* **TASK STATEMENT**
Copying starts at the line containing "The width and height of the screenshot is (780, 1387)." and stops after the last line of the records; each line is repeated exactly, and pictures are skipped.
[RECORD EXCERPTS Boundary: Start]
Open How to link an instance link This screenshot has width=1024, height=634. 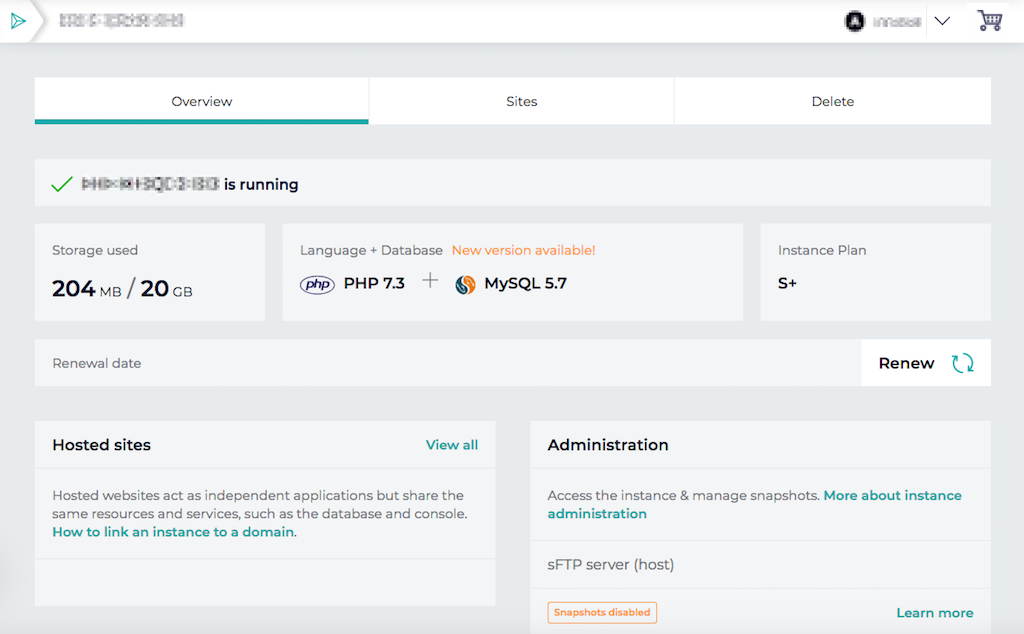pos(173,532)
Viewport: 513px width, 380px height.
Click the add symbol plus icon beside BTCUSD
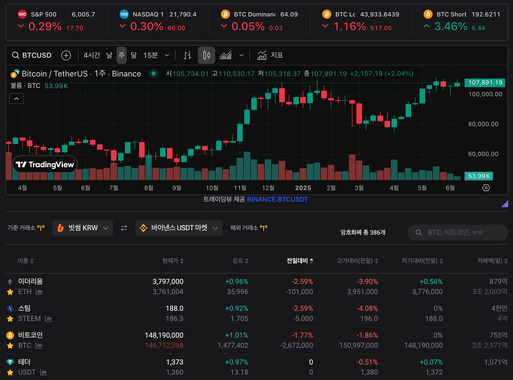[66, 55]
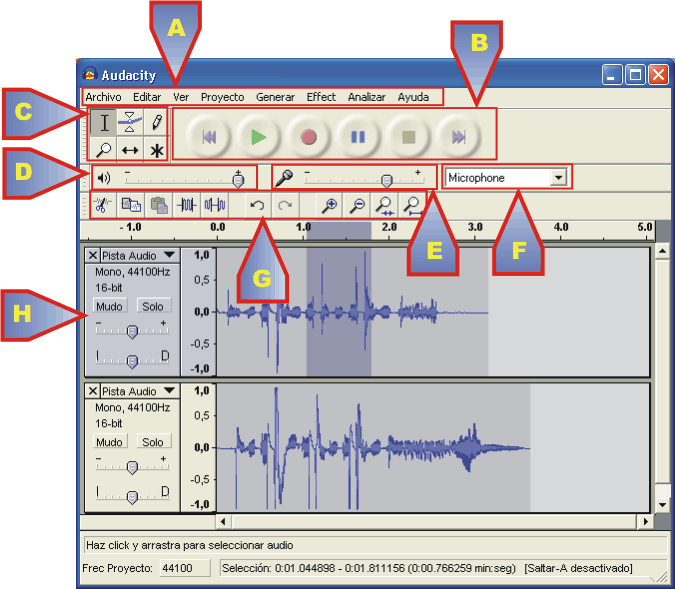Toggle Mudo on the lower track

[109, 442]
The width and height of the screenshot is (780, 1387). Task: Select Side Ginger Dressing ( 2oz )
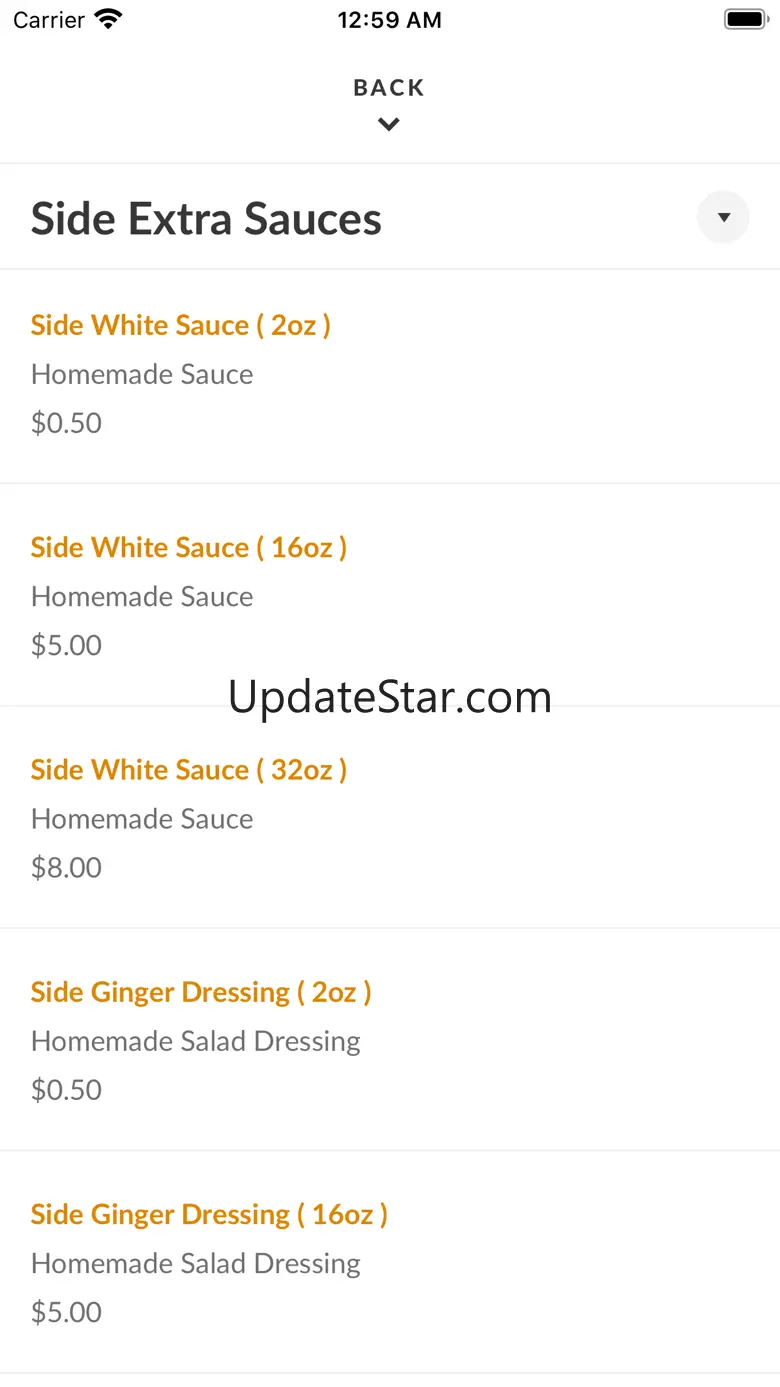(x=201, y=992)
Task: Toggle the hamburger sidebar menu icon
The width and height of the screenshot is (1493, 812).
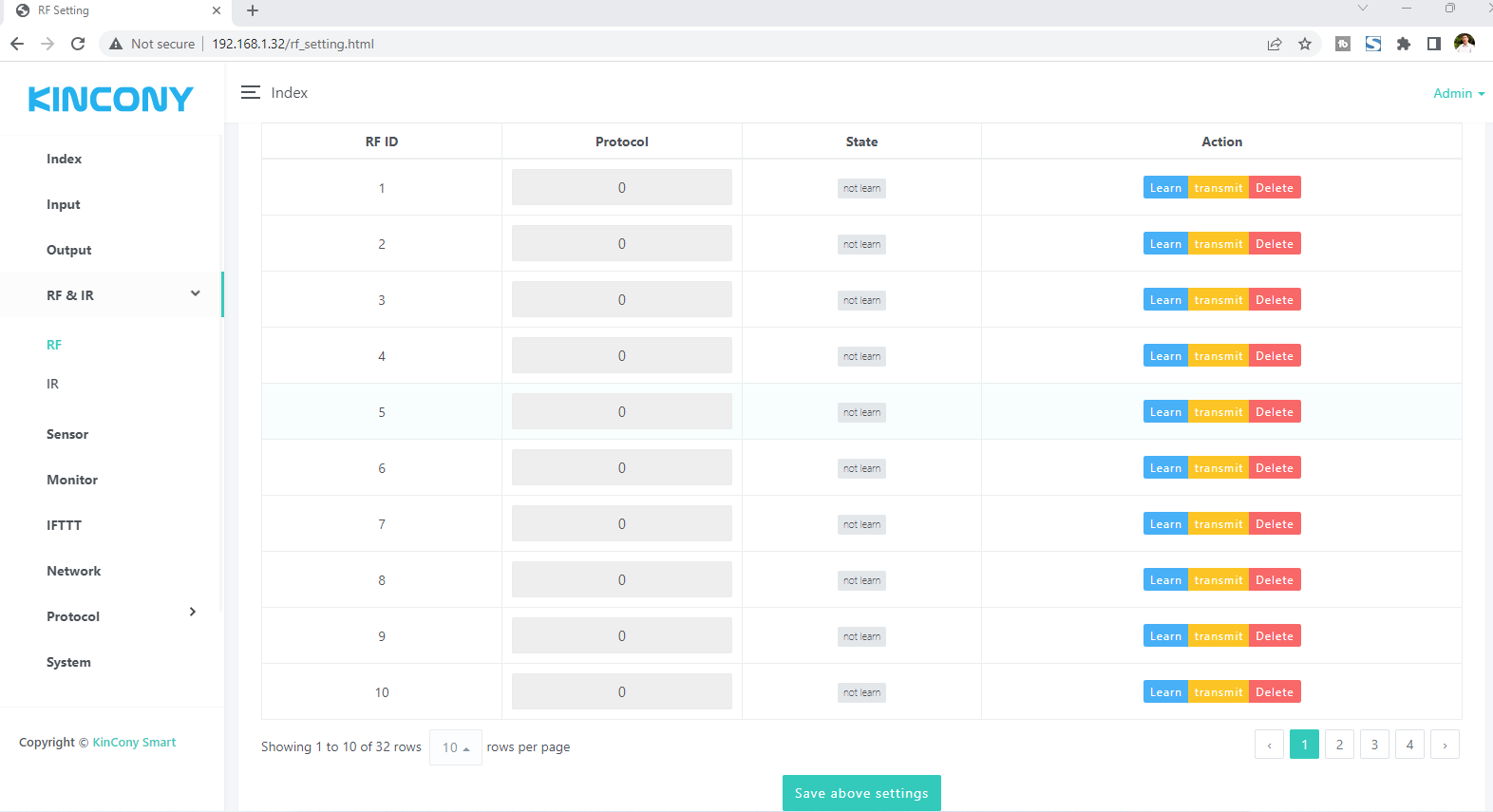Action: pos(251,92)
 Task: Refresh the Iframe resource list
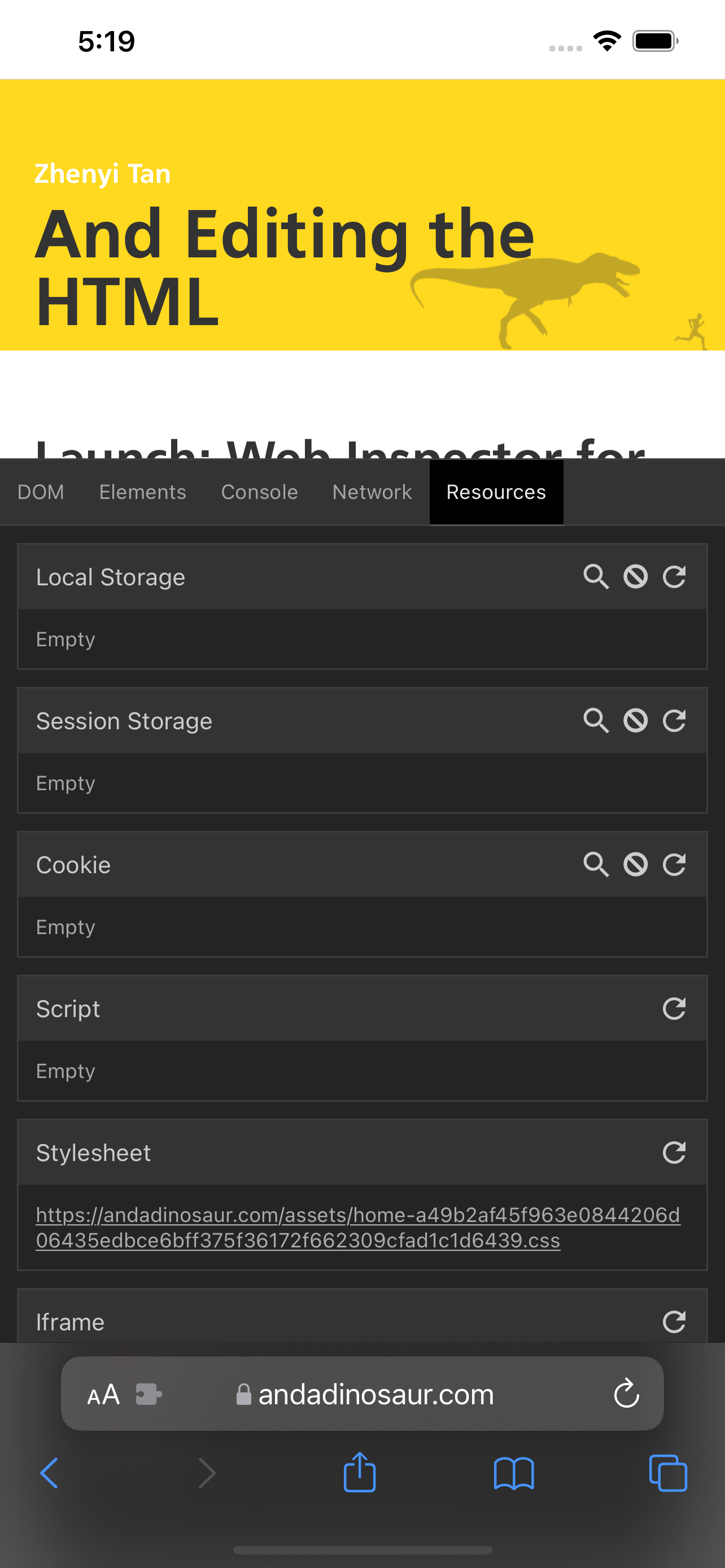[x=675, y=1321]
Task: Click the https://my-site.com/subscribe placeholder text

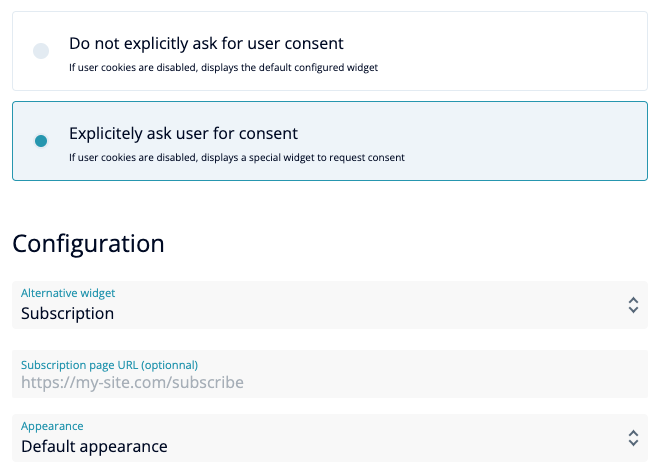Action: [132, 383]
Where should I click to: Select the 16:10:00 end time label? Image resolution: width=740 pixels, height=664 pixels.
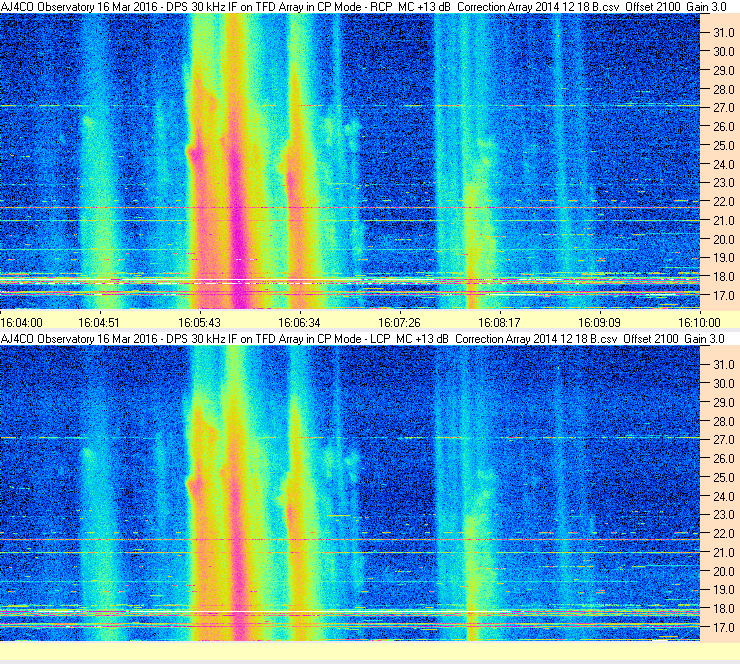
[RECORD EXCERPTS Boundary: End]
* **OUTPUT OF THE EXERCISE**
The width and height of the screenshot is (780, 1387). Task: Select Side Ginger Dressing ( 2oz )
(x=201, y=992)
Task: Toggle the hamburger sidebar menu icon
The width and height of the screenshot is (1493, 812).
Action: pos(251,92)
 Task: Refresh the Iframe resource list
[x=675, y=1321]
Task: Click the https://my-site.com/subscribe placeholder text

Action: [132, 383]
Where should I click to: Select the 16:10:00 end time label? Image resolution: width=740 pixels, height=664 pixels.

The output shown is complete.